**Document extract**:

============================================================

Thus, not only these clauses, but also their mothers, must be excluded.

In order to know which clauses should be excluded, we have
to run the whole experiment twice so that every clause relation can be
checked and validated. The first time we run it here in this module.

The second time the queries are run in the Experiment class to produce results.
The results are then crossreferenced against the first run to make sure that all
elligible functions are present in the complete result.

The class validateFrame (below) completes this task. The data is prepared
within the module and is then called to filter the final results.
'''

class validateFrame:
    '''
    This class prepares frame validation data
    and then filters results based on the prepared
    data.
    '''
    
    def __init__(self, mother_templates=tuple(), 
                       daughter_templates=tuple(), 
                       mother_ri = 0,
                       daughter_ri = 3,
                       exp_name = ''):
    
        print(f'Preparing frame validation data for {exp_name}...')

============================================================

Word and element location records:

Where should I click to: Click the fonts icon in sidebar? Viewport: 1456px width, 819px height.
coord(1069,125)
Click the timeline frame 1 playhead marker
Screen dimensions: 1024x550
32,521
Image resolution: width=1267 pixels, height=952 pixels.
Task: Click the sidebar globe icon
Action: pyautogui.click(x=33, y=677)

============================================================

**List of tasks**:
(A) Quote the frame validation code excerpt between "In order to" and "the final results.", inclusive.
(B) Continue the frame validation code excerpt past its final line.

**The results**:
(A)
In order to know which clauses should be excluded, we have
to run the whole experiment twice so that every clause relation can be
checked and validated. The first time we run it here in this module.

The second time the queries are run in the Experiment class to produce results.
The results are then crossreferenced against the first run to make sure that all
elligible functions are present in the complete result.

The class validateFrame (below) completes this task. The data is prepared
within the module and is then called to filter the final results.

(B)
        self.good_mothers = set()
        self.good_daughters = collections.defaultdict(set)
        self.daughter_ri = daughter_ri
        self.mother_ri = mother_ri

        print(f'\tpreparing good mother set...')
        for mom in mother_templates:
            results = set(S.search(mom))
            self.good_mothers |= set(r[mother_ri] for r in results) 

        print(f'\tpreparing good daughter set...')
        for daught in daughter_templates:
            results = set(S.search(daught))
            for r in results:
                rela = F.rela.v(r[daughter_ri])
                self.good_daughters[rela].add(r[daughter_ri])

        print(f'\t√ Frame validation data prep complete.')
    
    def mothers(self, results):
        '''
        Checks both a mother and her daughters
        for validity.
        '''
        check_relas = set(self.good_daughters.keys())
        validated_results = []
        for r in results:
            mother = r[self.mother_ri]
            check_mother_daughters = all([d in self.good_daughters[F.rela.v(d)] for d in E.mother.t(mother)
                                              if F.rela.v(d) in check_relas])
            if mother in self.good_mothers and check_mother_daughters:
                validated_results.append(r)
        return validated_results
                
    def daughters(self, results):
        '''
        Checks daughters for validity.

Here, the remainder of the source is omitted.